Train dental undergraduates in Lancashire.

Direct dentists to struggling areas for vocational training.

David Walsh, 42, was forced to walk the 14-mile round trip. Mr Walsh, who is unemployed and registered disabled with mental health problems, was told he had an abscess by Burnley General Hospital in November and was given a date to see a consultant specialist in February.

On Boxing Day it erupted and he was forced to walk to the emergency dental clinic in Rochdale. He had no money to pay for taxi.

He said: "NHS provision of dental care round here is almost non-existent. All the dentists are private. It's disgraceful."

Currently only 49 per cent of the population nationally is registered with an NHS dentist, while only 45 per cent in East Lancashire has one.

Even patients prepared to pay for private treatment are struggling to find a dentist.

There are 159 dentists in the area, in 82 practices, with just 17 practices prepared to take on new NHS cases.

In the last two years two major dental practices in Rossendale have gone private claiming the NHS did not allow them enough time to treat patients properly.

They also said treatments were restricted by financial constraints imposed by the NHS.

Those two practices are now treating fewer people.

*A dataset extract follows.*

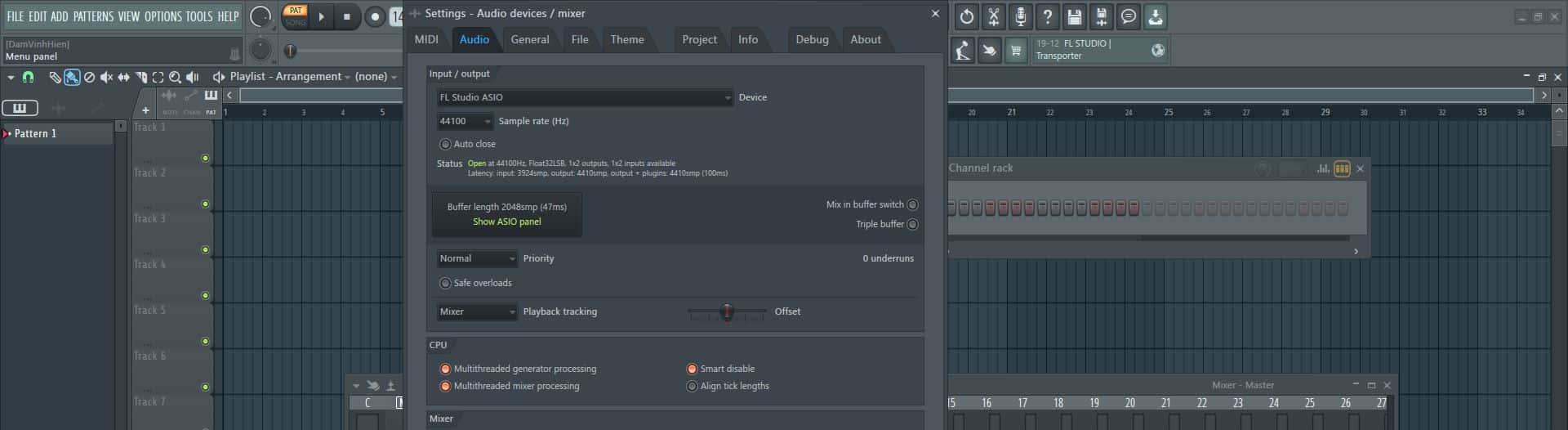Open the 44100 sample rate dropdown
Viewport: 1568px width, 430px height.
[x=465, y=121]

She is also pressing for a dental school to be opened in the region so that student dentists will be encouraged to take up trainee posts within in East Lancashire.

She is being backed in her comments by Hyndburn MP Greg Pope who told Mrs Anderson the problem in Haslingden was huge.

Mrs Anderson said another constituent had written to her from Loveclough because she had tried to get treatment for her son and had been told the nearest NHS dentist was in Accrington but his list closed in 2002.

Dr Whittle said: "The underlying problem with NHS dentistry in East Lancashire is the shortage of dentists willing to come forward in this part of the world.

"The problem has been compounded by the reduction of dentists in training since the 1980s.

"The introduction of vocational training in the 1990s means that the first job for many dental graduates is close to the university where they train and this gives the practices involved in that training an advantage in obtaining new dentists.

"Last year the three large practices in Haslingden, Rawtenstall and Waterfoot, all owned by the same partners, decided that the only way to reduce their workloads was to privatise.

"The effect of this has been to overwhelm the other six practices to the point where they are unable to take on any new NHS patients."